“This issue of Insight features a new mutual fund distribution model that we developed over the past 18 months.
Mutual fund distribution used to be straightforward. There were proprietary funds and third-party funds. Significantly, a fund company was proprietary or third-party, not both.
Alas, mutual fund distribution is no longer straightforward—at all. The proliferation of wrap programs in the latter 1990s created a new, more complex set of relationships. So did the consolidation of mutual fund dealerships that were purely third-party into national chains that continued to offer third-party funds while building their own proprietary products. Meanwhile, the big banks moved to cover all bases.
This evolution has created ever more intense competition and has forced manufacturers to become nimble, creating a whole slew of new relationships and distribution channels.
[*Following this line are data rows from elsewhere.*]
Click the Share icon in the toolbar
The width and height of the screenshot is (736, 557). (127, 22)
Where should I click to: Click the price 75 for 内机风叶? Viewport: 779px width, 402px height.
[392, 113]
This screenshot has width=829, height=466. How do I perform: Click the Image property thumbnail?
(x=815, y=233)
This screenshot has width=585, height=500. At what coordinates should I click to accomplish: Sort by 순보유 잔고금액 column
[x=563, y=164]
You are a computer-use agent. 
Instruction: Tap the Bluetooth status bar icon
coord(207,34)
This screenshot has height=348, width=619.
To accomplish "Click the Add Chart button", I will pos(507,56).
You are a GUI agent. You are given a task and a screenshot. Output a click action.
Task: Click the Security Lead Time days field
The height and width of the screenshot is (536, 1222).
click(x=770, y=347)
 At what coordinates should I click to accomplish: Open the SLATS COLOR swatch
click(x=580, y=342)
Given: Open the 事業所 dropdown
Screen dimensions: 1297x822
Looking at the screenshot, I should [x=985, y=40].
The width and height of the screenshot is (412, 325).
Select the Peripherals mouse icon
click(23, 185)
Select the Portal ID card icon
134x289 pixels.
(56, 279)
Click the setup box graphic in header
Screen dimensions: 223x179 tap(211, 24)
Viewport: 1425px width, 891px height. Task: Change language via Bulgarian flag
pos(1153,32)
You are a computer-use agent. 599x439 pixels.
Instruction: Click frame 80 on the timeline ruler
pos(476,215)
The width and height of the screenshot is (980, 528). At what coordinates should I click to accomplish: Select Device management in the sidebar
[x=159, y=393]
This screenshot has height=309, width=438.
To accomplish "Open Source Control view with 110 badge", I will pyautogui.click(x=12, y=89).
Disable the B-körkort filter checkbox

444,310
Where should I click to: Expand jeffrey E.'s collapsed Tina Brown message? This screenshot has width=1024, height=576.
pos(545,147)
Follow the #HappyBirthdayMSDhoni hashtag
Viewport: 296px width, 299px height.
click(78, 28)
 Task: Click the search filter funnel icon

Previously, we focused our tracking on the type of fund—proprietary or third-party—and on the particular types of channels that dealt with retail purchasers: financial advisors, full-service brokers, bank branch staff, etc. Our new model is focused on the arrangement— or relationship—under which a fund purchase leaves the factory. We have used two labels: “retail” and “institutional.” We asked the major companies that account for approximately 90% of total mutual fund assets to provide detailed data on their various distribution routes. Ultimately, we collected data covering about 70% of total assets and used estimation techniques to fill in the gaps. We look forward to refining this as time goes by.”